*** Opening Dataset records ***

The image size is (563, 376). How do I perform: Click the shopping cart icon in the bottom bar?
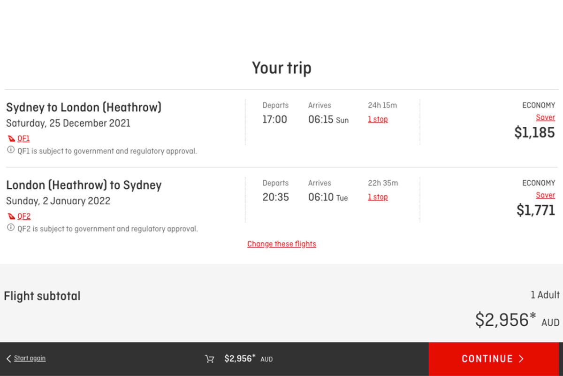[x=209, y=359]
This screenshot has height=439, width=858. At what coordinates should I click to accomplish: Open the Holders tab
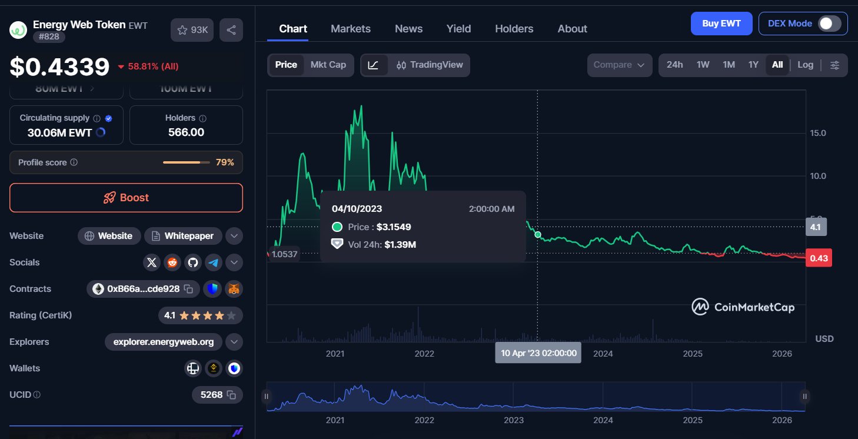tap(514, 29)
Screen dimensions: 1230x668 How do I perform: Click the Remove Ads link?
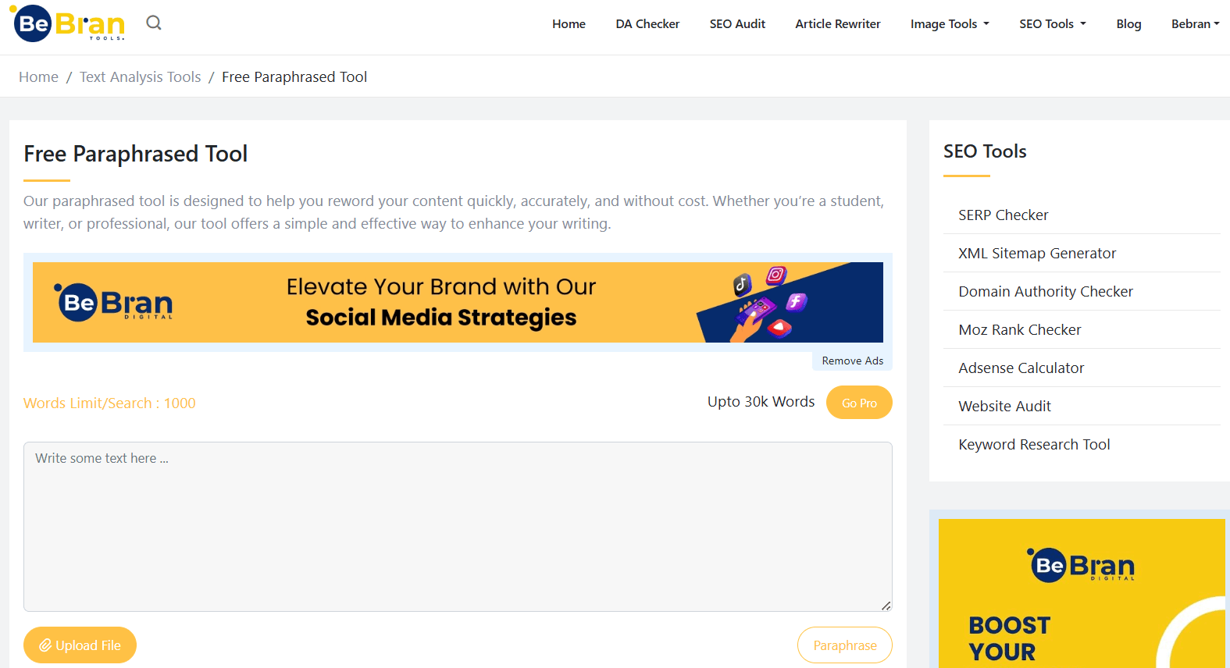tap(853, 361)
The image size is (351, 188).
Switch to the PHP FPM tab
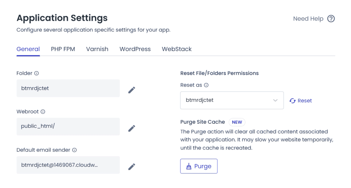tap(63, 49)
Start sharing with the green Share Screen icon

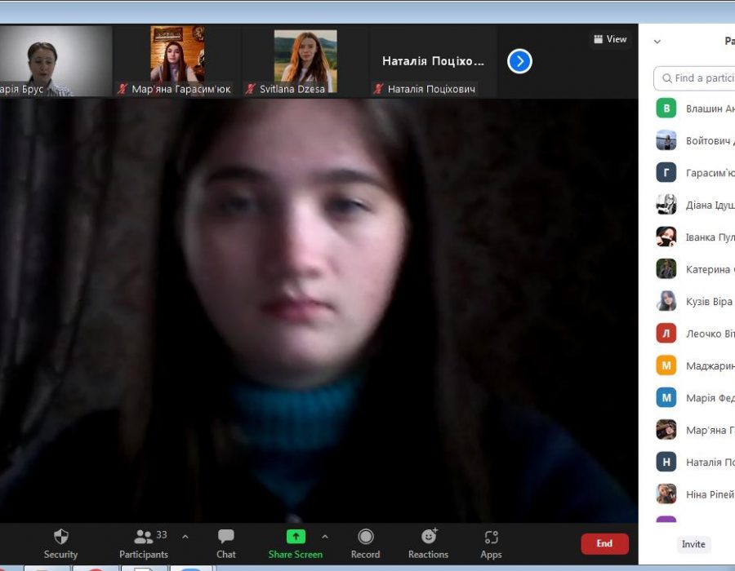(295, 537)
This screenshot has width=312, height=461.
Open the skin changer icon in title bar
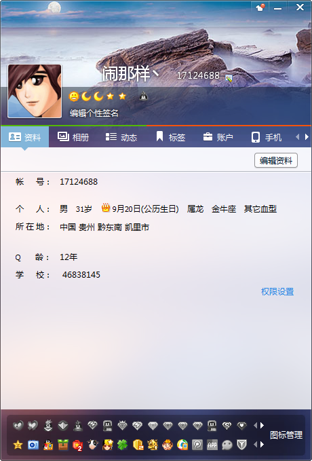(x=260, y=7)
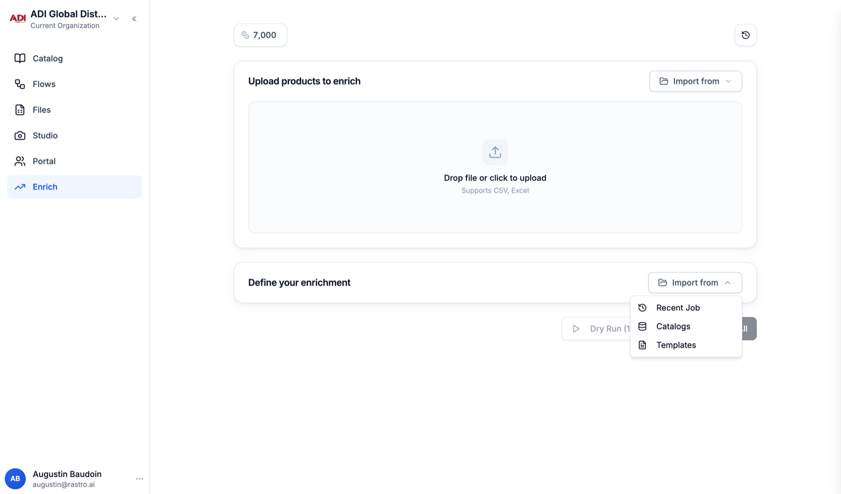Screen dimensions: 841x494
Task: Click the 7,000 credits badge
Action: pyautogui.click(x=260, y=35)
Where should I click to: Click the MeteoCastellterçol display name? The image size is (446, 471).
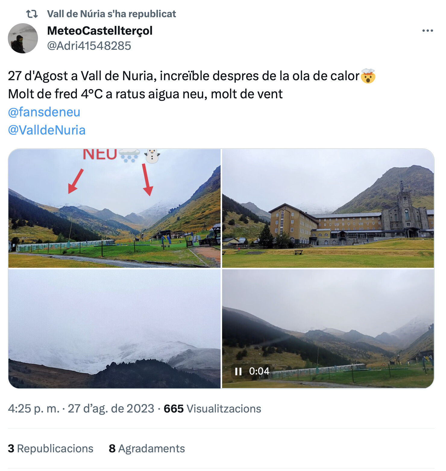[x=100, y=31]
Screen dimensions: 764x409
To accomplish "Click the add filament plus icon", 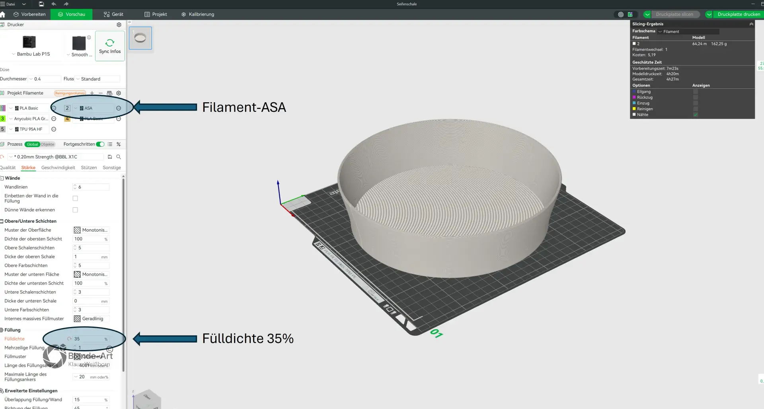I will [92, 93].
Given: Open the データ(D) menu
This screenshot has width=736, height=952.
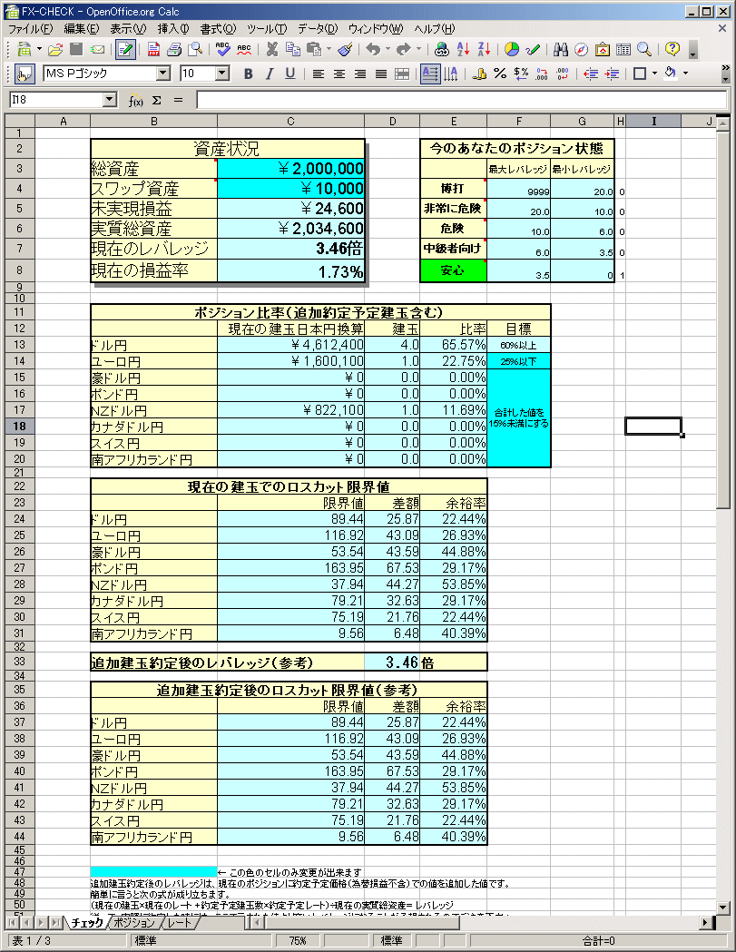Looking at the screenshot, I should click(317, 29).
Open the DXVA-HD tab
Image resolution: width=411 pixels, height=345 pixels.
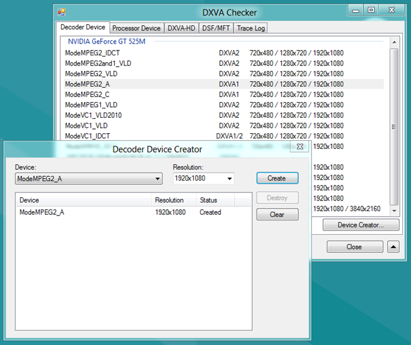[x=181, y=28]
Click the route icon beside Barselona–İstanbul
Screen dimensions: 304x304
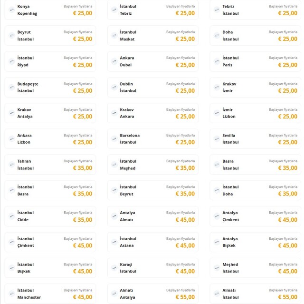(114, 138)
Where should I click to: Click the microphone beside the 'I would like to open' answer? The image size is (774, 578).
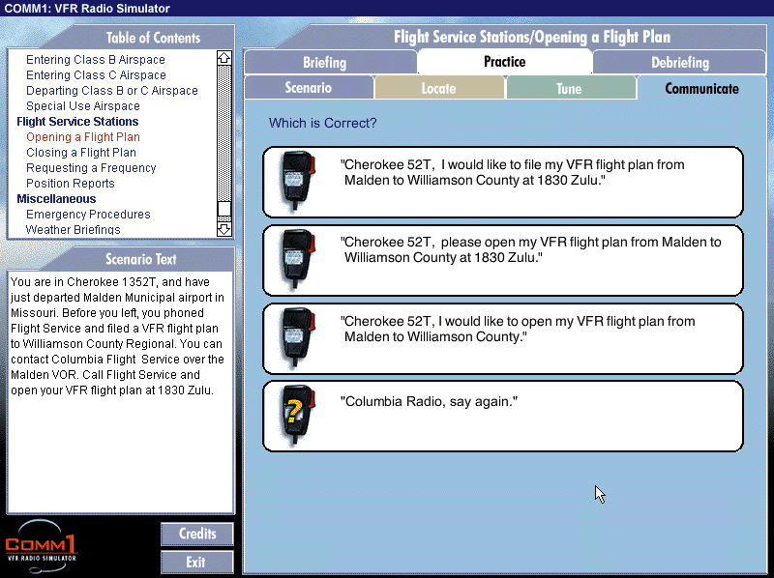294,338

*** Closing Dataset records ***

With pictures excluded, restate word for word the lines from the one that contains "Open the DXVA-HD tab" through the end of the material, inclusive, and nothing more.

Output of the task
Open the DXVA-HD tab
Image resolution: width=411 pixels, height=345 pixels.
[x=181, y=28]
Click the route icon beside Barselona–İstanbul
Screen dimensions: 304x304
(114, 138)
Where should I click to: Click the microphone beside the 'I would like to open' answer? The image size is (774, 578).
294,338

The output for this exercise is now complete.